Back at the end of February I was off to Asilomar for another Empty Spools Seminar. The class was with Gloria Loughman again. Yes, I am a bit of a groupie but you see my friends from Yellowknife were in the class and I wanted to spend as much time with them as I could. If I had taken another class then I would not have seen much of them.
This time I went to class knowing exactly what I was going to create. My father -in-law had taken this photo of a gorgeous red/purple sunrise from his house one morning here in Sugarbush, in Oro-Medonte, Ontario.
This past winter was quite grey so having an actual sunrise was a bonus. And an even bigger bonus was that the photo was just perfect for a quilt.
Knowing what I was working on made it easier to take fabrics with me especially since I knew what colours I needed. I packed up a few pieces of red, purple and black into my suitcase along with the necessary tools and set out for a great week of quilting. Of course, I didn’t have enough variety of reds and purples so I had to go shopping at the on site shop The Cotton Patch and in Pacific Grove at Back Porch Fabrics.
To begin I sketched the piece out on paper trying to mimic the lines in the sky where the colours changed and merged. There were so many different lines in the sky that I did simplify it some to make construction easier.
Being the Bargello queen, I had to have some Bargello within the piece, of course. After making several different colour runs I put the sewing machine to good use. I have to say that the Bernina 550 is a sweet little machine and if didn’t already have 2 at home I would have been very tempted to purchase this one. It took me two days to sew the runs into Bargello pieces and everyone in class was waiting eagerly to see what I was going to do with them.
Day 4 of class arrived and I didn’t really have much to show other than some lovely Bargellos. It was time to get down to some serious designing and creating on the design wall.Selecting fabric for each section was next and auditioning them out on the design wall. My table mates were great to bounce ideas off of and receive valuable feedback from. Gradually, as the day moved on, the piece came together. I went to bed very satisfied with the day’s work.
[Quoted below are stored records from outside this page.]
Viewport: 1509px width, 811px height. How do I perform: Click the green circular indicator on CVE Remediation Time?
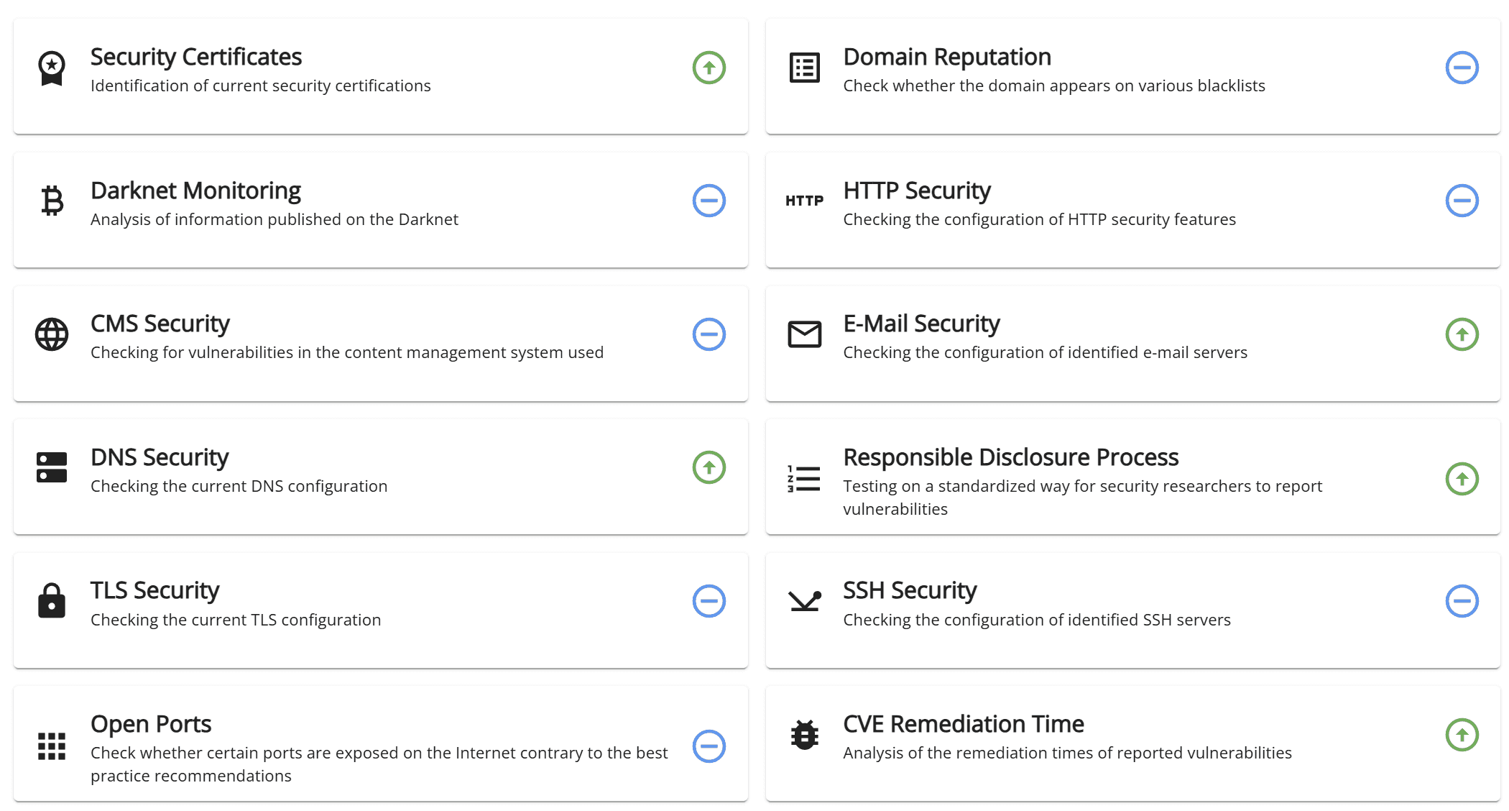1462,735
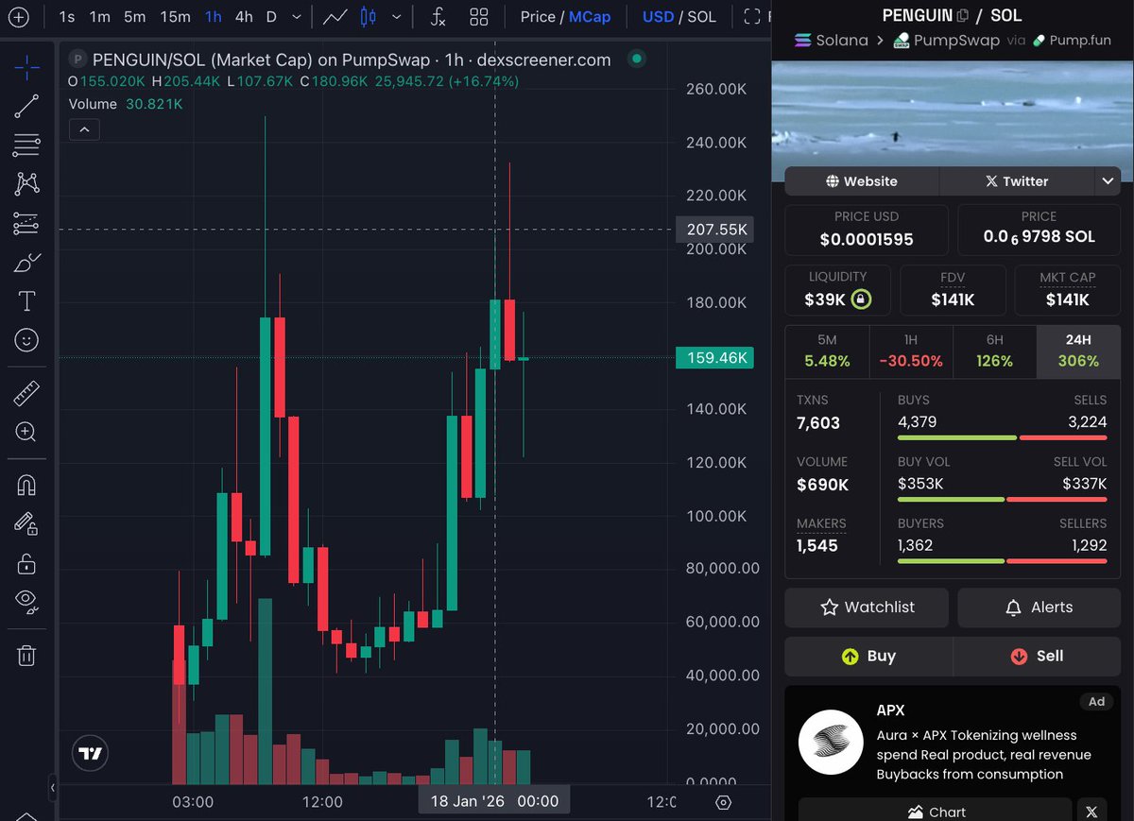Switch to the 1H stats tab

point(910,338)
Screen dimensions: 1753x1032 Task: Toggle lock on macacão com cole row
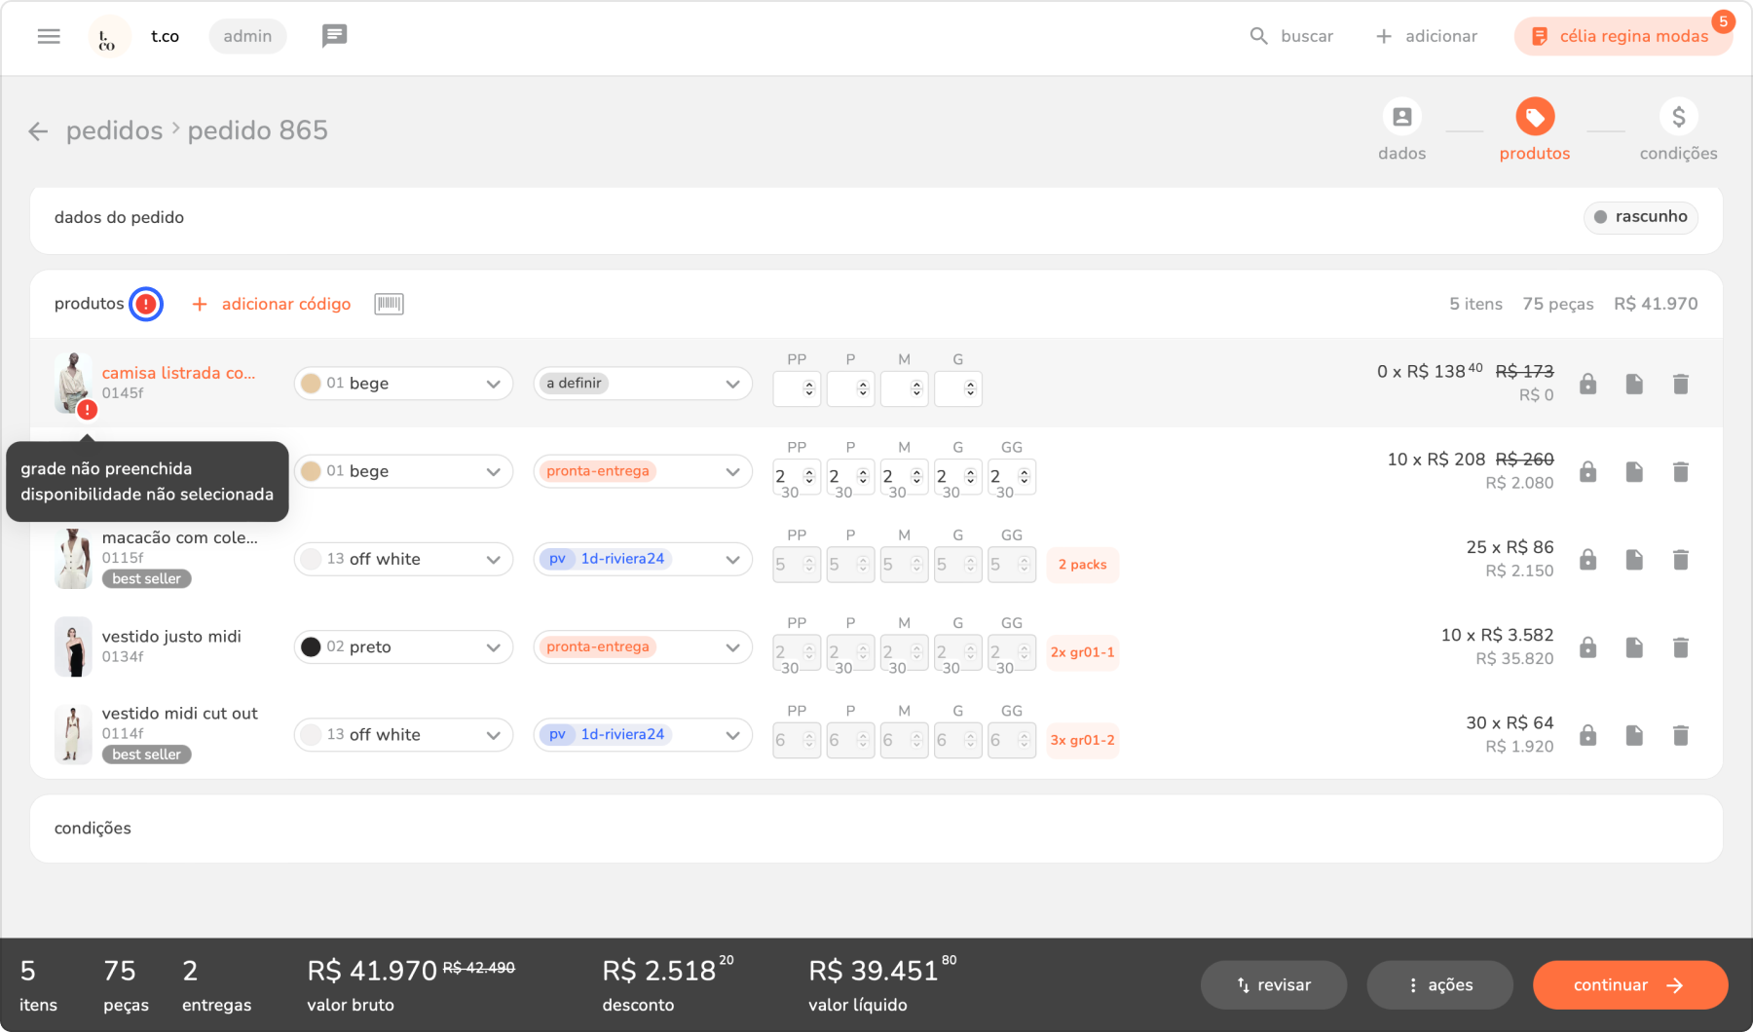[1587, 560]
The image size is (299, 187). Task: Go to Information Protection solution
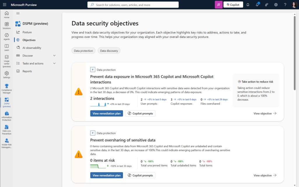tap(6, 116)
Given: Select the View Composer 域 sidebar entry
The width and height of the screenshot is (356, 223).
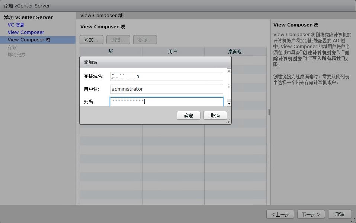Looking at the screenshot, I should (30, 40).
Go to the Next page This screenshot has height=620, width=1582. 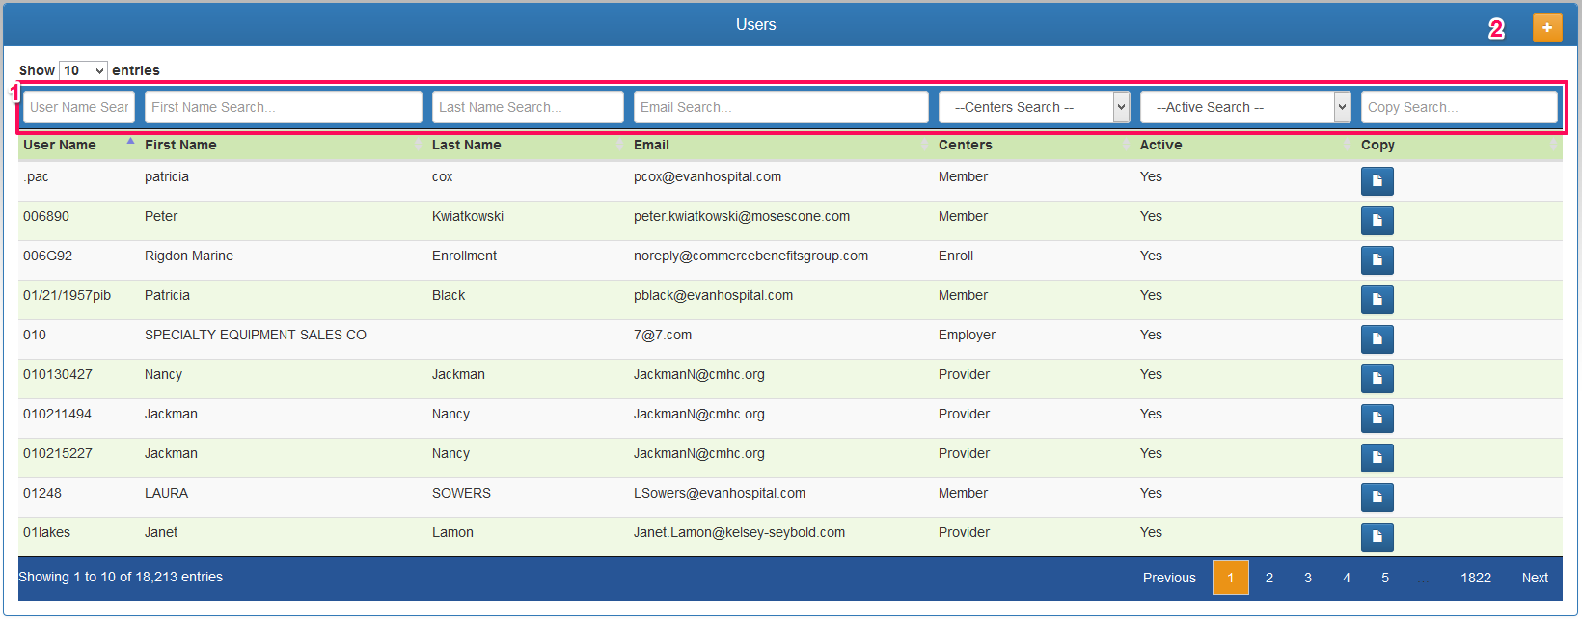pos(1534,578)
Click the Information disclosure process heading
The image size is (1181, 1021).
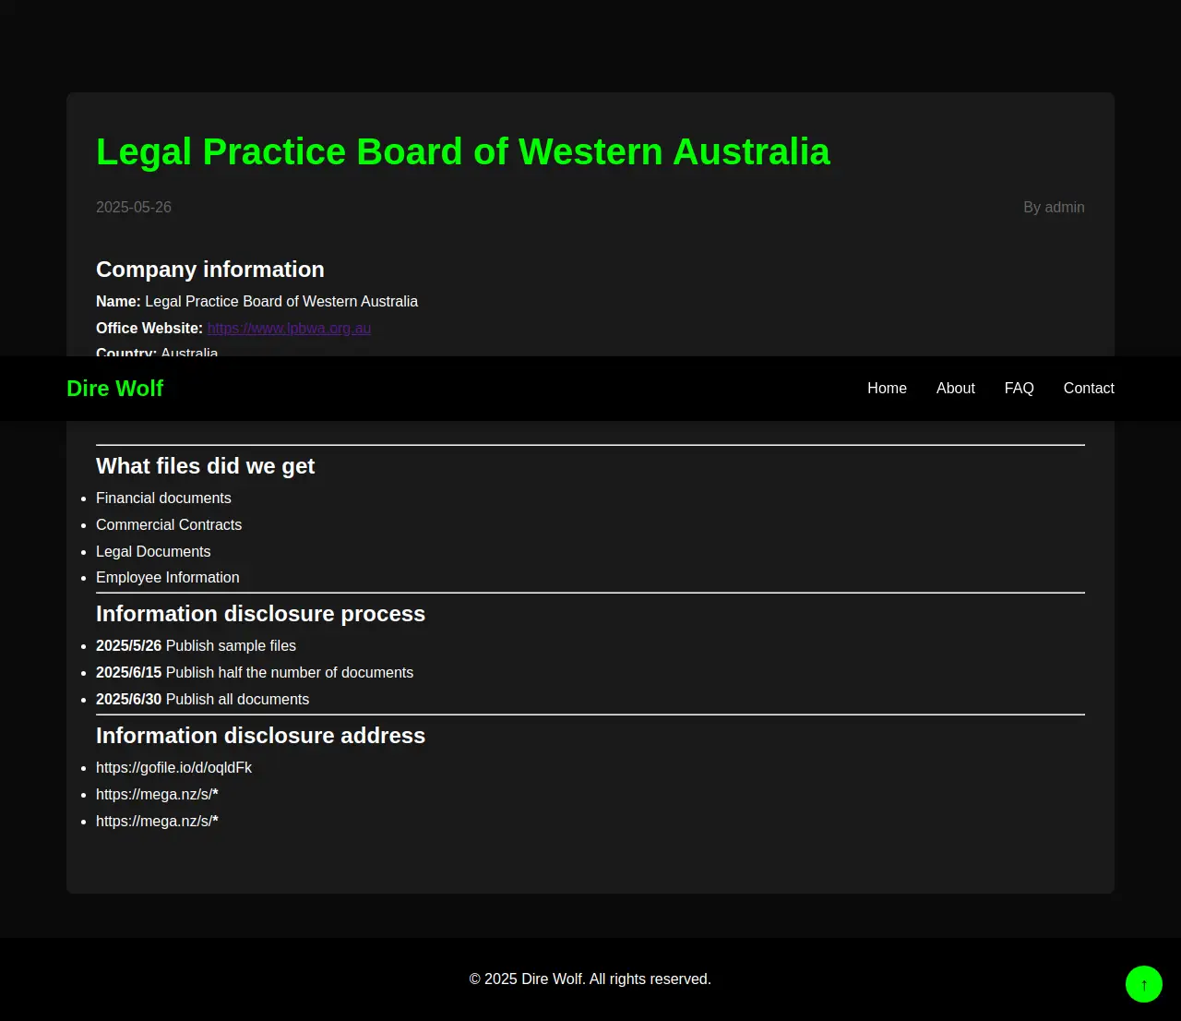260,614
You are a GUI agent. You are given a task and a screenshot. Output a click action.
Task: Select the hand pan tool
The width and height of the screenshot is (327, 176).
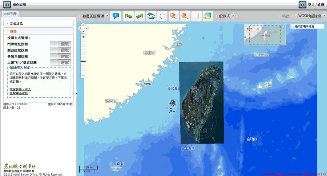[163, 16]
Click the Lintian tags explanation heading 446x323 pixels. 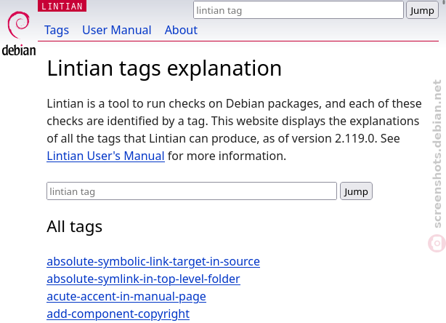[x=164, y=68]
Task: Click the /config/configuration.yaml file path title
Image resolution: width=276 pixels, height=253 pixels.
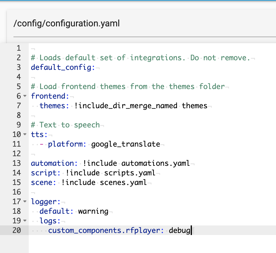Action: click(x=66, y=23)
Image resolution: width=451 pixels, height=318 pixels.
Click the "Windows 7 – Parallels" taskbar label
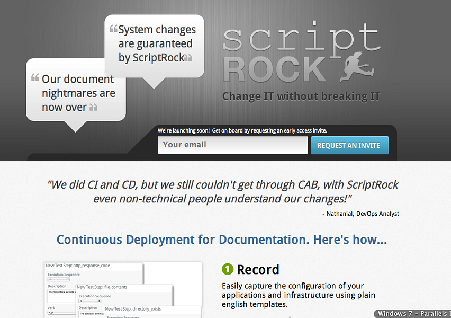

Day 5 was spent tweaking the sections and adding in fabrics to highlight certain areas of the sunrise. The Bargellos were used where the sunrise showed other light colours peaking through amongst the heavy reds and purple of the sky. The piece was pinned to tear away stabilizer and ready for the walk about at the end of the day. Nothing was stitched down so once again a quilt came home needing to be stitched together.
This time when it arrived home the piece was not put away into a drawer but rather placed on the design wall waiting its turn to be stitched together. I knew that this piece would be one to go in my gallery show.
To piece it together I didn’t want to fiddle with turning edges under and using the blind hem stitch so I straight stitched everything together just in from the raw edge of the top piece of the section and worked my way from the bottom up. All of this was done on tear away stabilizer to give everything some stability.
Once together as one piece I free motioned zigzagged all of the raw edges down to prevent any fraying of the fabrics. I used several different threads including Rainbows by Superior, Robison-Anton and Tutti and Dazzle by Wonderfil. I wanted the stitching to stand out and sparkle so several of the threads had a shine to them being either a high sheen polyester or rayon thread.
Extra free motion stitching was then done in each section. Whether it was just curved lines accentuating the piece or further zigzag to highlight certain appliquéd areas. It was wonderful to watch this piece take on new perspective with each stitch sewn.
This piece highlights my love for bright, bold colours and the illusion of movement within the sunrise.